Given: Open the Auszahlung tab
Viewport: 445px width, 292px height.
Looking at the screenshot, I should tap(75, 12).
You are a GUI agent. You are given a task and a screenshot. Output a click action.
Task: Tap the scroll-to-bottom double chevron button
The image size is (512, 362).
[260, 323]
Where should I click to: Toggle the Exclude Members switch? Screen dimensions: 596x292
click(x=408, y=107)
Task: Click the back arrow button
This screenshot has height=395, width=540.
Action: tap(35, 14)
————————
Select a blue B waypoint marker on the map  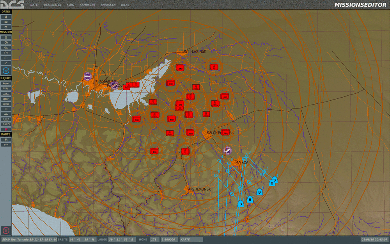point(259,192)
————————
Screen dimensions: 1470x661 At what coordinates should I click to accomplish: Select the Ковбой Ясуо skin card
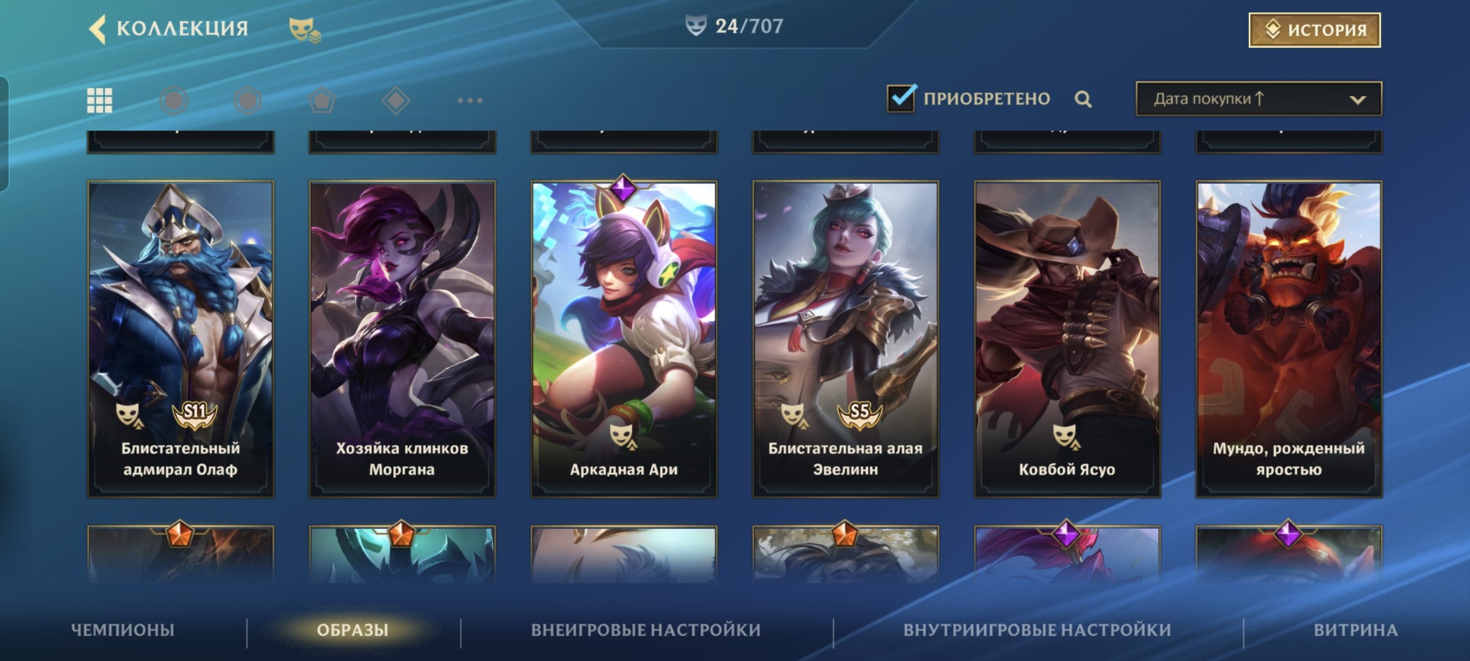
————————
What is being asked: Write down again, exactly as given, only the lines above that fall from the line with "Viewport: 445px width, 292px height." to the line with "Task: Click the back arrow button", inclusive.

Your solution:
Viewport: 445px width, 292px height.
Looking at the screenshot, I should tap(75, 12).
You are a GUI agent. You are given a task and a screenshot. Output a click action.
Task: Tap the scroll-to-bottom double chevron button
The image size is (512, 362).
[260, 323]
Where should I click to: Toggle the Exclude Members switch? Screen dimensions: 596x292
click(x=408, y=107)
Task: Click the back arrow button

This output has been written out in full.